DOCUMENT EXTRACT:
··········
My silly puppy figuring out how to wrap mum and I around her little paws more and more each day. Lately she’s taken to booping us on the leg with her nose, then herding us wherever she wants us to go. Usually to the back door to let her outside so she can chase squirrels and bark noisily. She also is trying to get us to hand feed her. Sigh. She’s almost 2! Good thing she’s so cute.

Getting interviewed over the phone by my second oldest nephew for a school project on “an adventurous extended relative.” It was so good to relive my traveling days, and have an excuse to dig up old photos from Australia from a couple decades ago. Yes, I used to be incredibly adventurous, and it’s good to remember that’s still part of me. Someday, time and money and global pandemic permitting, I’d like to get back some of that adventure. 

Clips of Harry Styles at Coachella dancing in a sparkly jumpsuit. I don’t even listen to his music or follow him, as I’m not really a pop music kind of gal, but the sheer radiating happiness that comes from his stage presence is contagious, even through the small screen of my phone in 10 second clips on Instagram.

Cheesy romance novels, fantasy graphic novels, and Victorian feminist murder mysteries, accessed for free via my library’s Hoopla and cloudLibrary accounts and my library card. Yay for guaranteed HEAs (Happily Ever Afters) and all the free books you could read/listen to.

Successful storytimes, even with TONS of new toddlers. We started our spring storytime sessions last week, and have a particularly young group this round, many of whom have never been anywhere before. So it’s been a joy to have the storytimes go well, and to have parents, grandparents, and guardians who are incredibly supportive, encouraging, and easy going. Plus, the flannel stories we made for spring are freakin’ adorable!
··········
TASK LIST:
1. Transcribe the passage of the everyday-joys post starting with "Getting interviewed over" and going on through "of that adventure.".
2. Finish out the next part of the everyday-joys post, picking up after its final sentence.

EXERCISE DATA:
··········
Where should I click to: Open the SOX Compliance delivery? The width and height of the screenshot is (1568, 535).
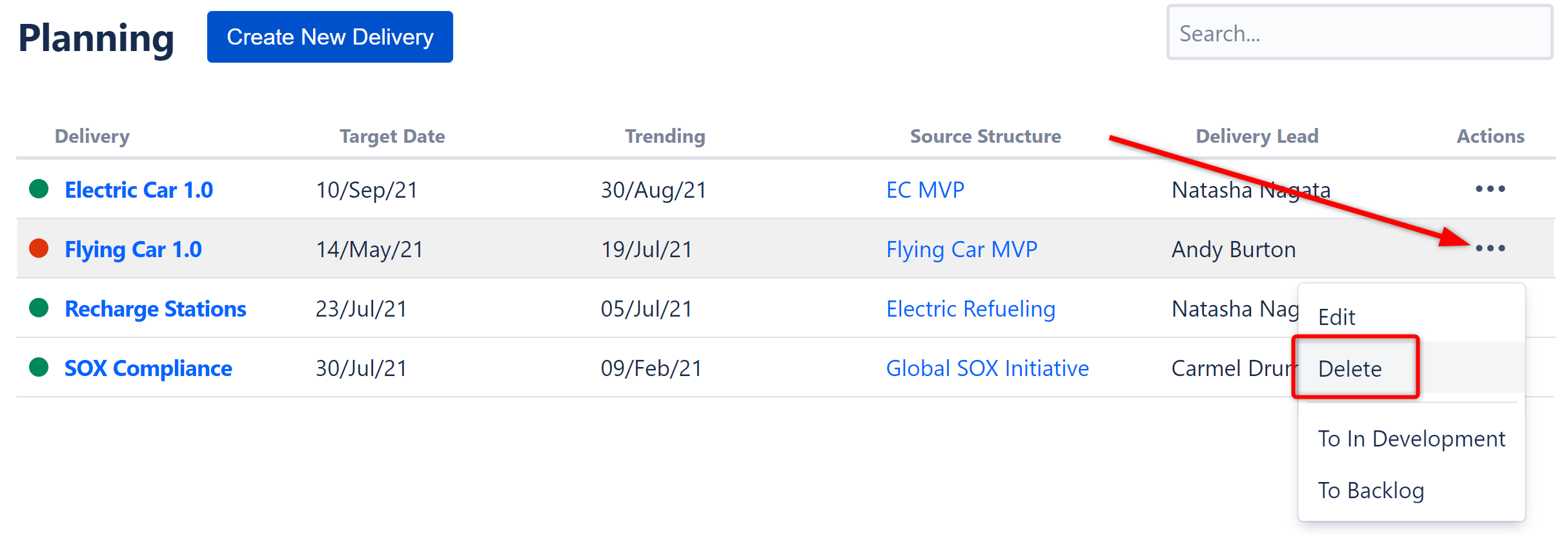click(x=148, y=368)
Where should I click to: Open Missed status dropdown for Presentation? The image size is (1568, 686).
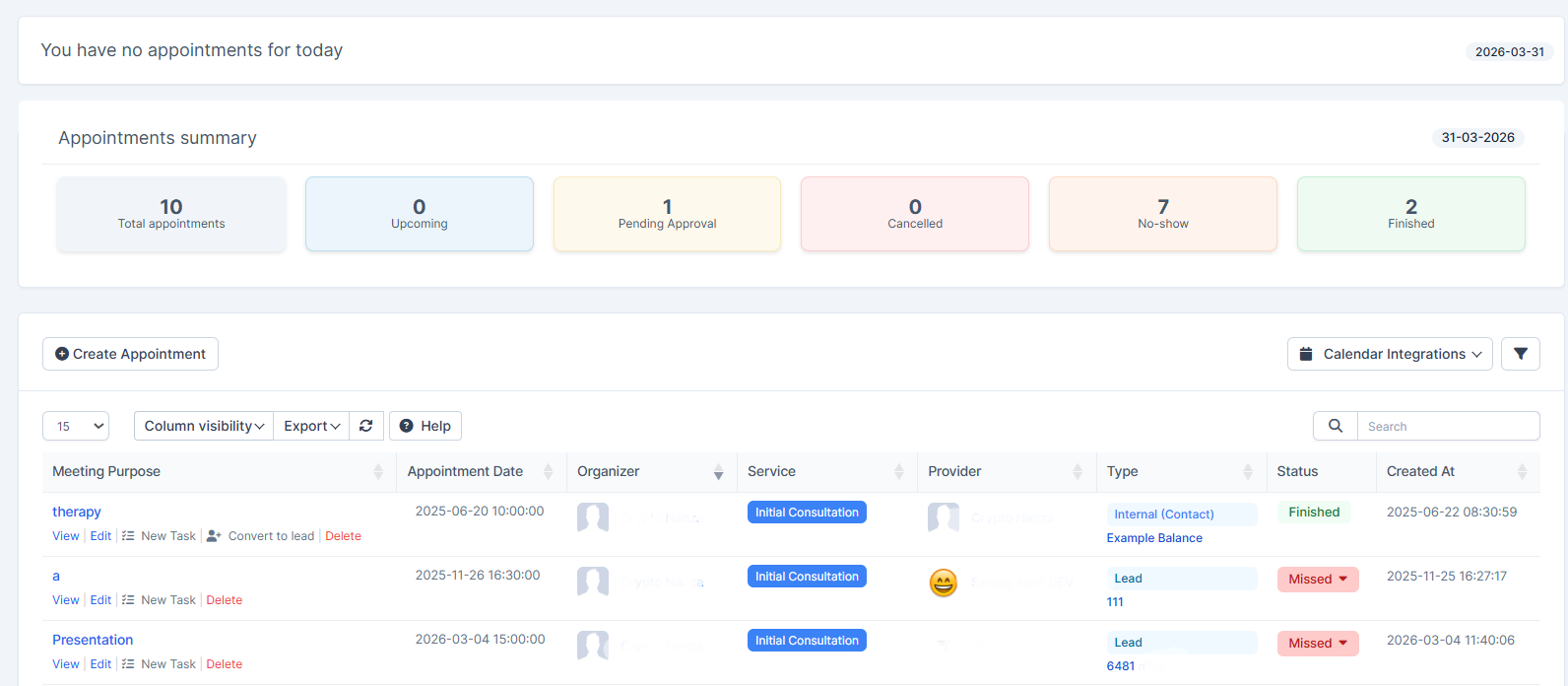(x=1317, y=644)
··········
RESULTS:
1.
Getting interviewed over the phone by my second oldest nephew for a school project on “an adventurous extended relative.” It was so good to relive my traveling days, and have an excuse to dig up old photos from Australia from a couple decades ago. Yes, I used to be incredibly adventurous, and it’s good to remember that’s still part of me. Someday, time and money and global pandemic permitting, I’d like to get back some of that adventure.

2.
Prayer. I might be utterly fed up with the white evangelical church, but I am not done with my faith or my relationship with Christ. Prayer is getting me through so much these days, as it has throughout my life. My brain doesn’t have the ability to disconnect from things like thoughts of war, injustice, or abuse, so I often struggle as a counselor, concerned friend, and responsible member of society to not get dragged down into deep, lasting, cynical depression. I do have some coping mechanisms to help me disengage when needed, the most effective thing I personally can do is pray. I’m not one to say “thoughts and prayers” and do nothing – I try to do everything in my power to “do good, seek justice: help the oppressed, defend the orphan, plead for the widow” (Isaiah 1:17). But in my day to day life, when there is little to nothing I can do in that moment or circumstance, prayer gets me through. I have a good God who cares about my worries, fears, concerns, pleas, and laments. A God who listens, understands, and acts. Prayer brings me joy.

I’m trying to recognize the little things of beauty and goodness more and more each day, so listing little moments like this and the things that help me get through daily life helps. What is bringing you moments of joy this week?

Getting a Little Messy

It’s springtime, which means things get a little messy. Mum and I have done some backyard gardening, with Dandelion as our “helper.” And with all this new life, my allergies go crazy, so my head is frequently a stuffed mess. Being a permanently single 40-something Christian dealing with other Christians’ strongly held views of singleness? Also messy.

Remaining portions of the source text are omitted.